Избранное | страница 9
Шло время, я рос, и теперь, стоило дедушке начать свое излюбленное: «Когда я брал в жены вашу бабушку…», я с усмешкой перебивал:
— Разве вы бабушку брали в жены? Она, наверное, тогда не бабушка была, а молодая, раз и сейчас моложе вас.
— Ишь, болтун, он еще будет насмехаться надо мной. Этому-то учат тебя в школе…
Дедушка любил веселье и часто рассказывал смешные вещи, но таких шуток не понимал. Смеяться — так и впрямь чему-то смешному, а не просто скалить зубы. Таков он был по натуре — со всеми говорить прямо, без уверток и лишних слов, потому что голова у него всегда была полна забот и всяческих планов. И лишь дома, в кругу семьи, слыша, как мы смеемся, он и сам веселил нас чем-нибудь. Сам он при этом не смеялся, мысли его и тогда были заняты серьезными вещами, — бывало, у нас веселье в самом разгаре, а он вдруг прерывает его вопросом:
— Ну, так что утром? На чем порешили? С чего начнем?
Бабушка в ответ пыталась его урезонить:
— Ты сперва доживи до утра-то, неугомонный, а то, ишь, заботится на полгода вперед, что и когда будем делать.
— Хороший хозяин тот, кто рассчитывает так, будто проживет сто лет, — отвечал обычно дедушка.
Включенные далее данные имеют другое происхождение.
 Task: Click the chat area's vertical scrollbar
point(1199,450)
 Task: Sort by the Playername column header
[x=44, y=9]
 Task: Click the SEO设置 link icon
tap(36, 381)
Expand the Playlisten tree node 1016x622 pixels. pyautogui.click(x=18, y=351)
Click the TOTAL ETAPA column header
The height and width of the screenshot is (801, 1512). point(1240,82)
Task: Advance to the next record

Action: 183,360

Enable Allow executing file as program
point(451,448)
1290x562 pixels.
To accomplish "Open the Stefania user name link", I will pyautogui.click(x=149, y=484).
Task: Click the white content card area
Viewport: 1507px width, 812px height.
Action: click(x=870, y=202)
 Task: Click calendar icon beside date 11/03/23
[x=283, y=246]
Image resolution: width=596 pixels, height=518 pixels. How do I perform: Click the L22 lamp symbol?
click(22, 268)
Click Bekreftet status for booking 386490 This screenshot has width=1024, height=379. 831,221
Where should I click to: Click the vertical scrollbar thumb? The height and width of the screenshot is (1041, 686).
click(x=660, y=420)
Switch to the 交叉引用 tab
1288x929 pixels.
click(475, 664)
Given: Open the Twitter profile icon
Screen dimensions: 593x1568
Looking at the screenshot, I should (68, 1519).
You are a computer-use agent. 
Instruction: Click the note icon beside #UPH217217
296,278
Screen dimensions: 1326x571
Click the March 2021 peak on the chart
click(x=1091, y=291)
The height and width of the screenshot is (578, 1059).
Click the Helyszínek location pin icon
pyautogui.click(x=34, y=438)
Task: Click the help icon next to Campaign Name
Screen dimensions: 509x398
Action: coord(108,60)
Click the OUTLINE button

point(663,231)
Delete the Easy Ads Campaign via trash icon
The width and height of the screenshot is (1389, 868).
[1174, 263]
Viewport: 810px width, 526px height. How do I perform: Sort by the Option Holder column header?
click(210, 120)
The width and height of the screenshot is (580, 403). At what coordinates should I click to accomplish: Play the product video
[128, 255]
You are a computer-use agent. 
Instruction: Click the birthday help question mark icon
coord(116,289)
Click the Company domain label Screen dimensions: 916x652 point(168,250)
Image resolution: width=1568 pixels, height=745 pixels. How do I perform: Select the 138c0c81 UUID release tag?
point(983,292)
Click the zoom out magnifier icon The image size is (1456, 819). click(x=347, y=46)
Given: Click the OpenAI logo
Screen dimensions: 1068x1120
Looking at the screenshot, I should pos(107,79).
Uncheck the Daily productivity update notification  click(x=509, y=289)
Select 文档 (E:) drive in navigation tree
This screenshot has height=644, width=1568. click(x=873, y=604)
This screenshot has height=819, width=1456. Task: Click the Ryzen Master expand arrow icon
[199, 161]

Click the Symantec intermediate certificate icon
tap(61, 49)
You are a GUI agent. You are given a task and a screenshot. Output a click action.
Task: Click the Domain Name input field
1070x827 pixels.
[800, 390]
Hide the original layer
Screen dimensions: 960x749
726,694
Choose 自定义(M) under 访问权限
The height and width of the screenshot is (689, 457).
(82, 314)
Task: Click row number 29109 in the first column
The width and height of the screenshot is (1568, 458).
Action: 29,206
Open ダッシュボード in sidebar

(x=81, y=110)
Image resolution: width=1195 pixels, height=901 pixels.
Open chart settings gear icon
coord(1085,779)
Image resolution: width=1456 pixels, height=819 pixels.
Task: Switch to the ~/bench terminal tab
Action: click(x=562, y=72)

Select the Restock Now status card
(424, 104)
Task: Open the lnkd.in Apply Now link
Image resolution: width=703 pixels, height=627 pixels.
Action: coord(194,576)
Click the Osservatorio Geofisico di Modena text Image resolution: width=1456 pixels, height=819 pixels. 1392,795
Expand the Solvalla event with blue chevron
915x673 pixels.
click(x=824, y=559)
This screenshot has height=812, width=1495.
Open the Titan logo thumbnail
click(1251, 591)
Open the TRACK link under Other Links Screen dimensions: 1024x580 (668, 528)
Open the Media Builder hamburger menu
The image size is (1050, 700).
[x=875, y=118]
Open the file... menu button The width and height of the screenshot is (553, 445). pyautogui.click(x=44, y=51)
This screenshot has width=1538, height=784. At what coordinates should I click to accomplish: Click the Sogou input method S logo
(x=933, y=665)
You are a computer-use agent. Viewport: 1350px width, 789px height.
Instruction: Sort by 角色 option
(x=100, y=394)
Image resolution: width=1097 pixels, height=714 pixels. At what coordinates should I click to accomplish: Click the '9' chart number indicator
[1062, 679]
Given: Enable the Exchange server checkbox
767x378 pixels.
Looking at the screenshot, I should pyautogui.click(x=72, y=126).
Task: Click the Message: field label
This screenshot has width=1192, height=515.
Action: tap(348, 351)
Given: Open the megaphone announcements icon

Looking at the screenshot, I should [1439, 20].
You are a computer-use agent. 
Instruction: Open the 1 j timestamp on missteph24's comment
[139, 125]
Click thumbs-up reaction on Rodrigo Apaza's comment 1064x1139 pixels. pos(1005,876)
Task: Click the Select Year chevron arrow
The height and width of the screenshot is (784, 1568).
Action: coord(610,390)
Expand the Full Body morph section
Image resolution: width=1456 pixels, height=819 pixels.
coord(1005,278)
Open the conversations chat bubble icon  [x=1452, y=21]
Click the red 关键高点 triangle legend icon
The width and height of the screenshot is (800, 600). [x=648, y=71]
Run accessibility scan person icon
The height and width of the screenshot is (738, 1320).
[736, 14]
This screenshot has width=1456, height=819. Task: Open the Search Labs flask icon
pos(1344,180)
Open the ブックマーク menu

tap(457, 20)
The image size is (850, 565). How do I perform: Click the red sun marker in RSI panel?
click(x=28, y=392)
Он всегда был занят делом, руки его не знали покоя. Зимой, когда в поле не было работы, он что-нибудь мастерил, готовил дранку, а то щеколды возьмется новые делать для садовых калиток; то чинит грабли, обстругивает ручки для кос, вырезает поварешки. А если вдруг случится, что уж вовсе никакого занятия не находилось, принимался выбивать топорища из старых топоров, заменяя их новыми, менял ручки у мотыг. Когда наступала пора откорма свиней, он уже недели за три до убоя принимался строгать щепки, на которые закручиваются завязки ливерных колбас; сушил и толок перец и другие пряности для колбас.
В необычные, не будничные дни у дедушки и дела были необычные, Так, в сочельник до обеда он просеивал мак. После обеда, когда бабушка пекла пироги, а я тайком пробовал начинку, дедушка брал комок теста для картофельных лепешек и — будь снегу хоть по пояс, а то и выше — обходил все свои сады, обмазывая тестом деревья, чтоб хорошо уродили.
А едва повеет весной, еще и снег не весь сойдет, как ему уже дома невтерпеж, не сидится, хоть привяжите. Если я был занят чем-нибудь или мне не хотелось идти с ним, да и бабушка, бывало, отговаривала — в поле, мол, рано, нечего там делать, — дедушка сердился: вырос, мол, «усердный, заботливый хозяин», — лежебока. И уходил один. Ломоть хлеба в холщовую сумку, топорик в руку — и пошел. А рядом бежит верный сторож, собака, он разговаривал с ней, будто с разумным существом. А иногда и ссорился — скажем, из-за того, что пес разроет дерн, пытаясь добраться до крота.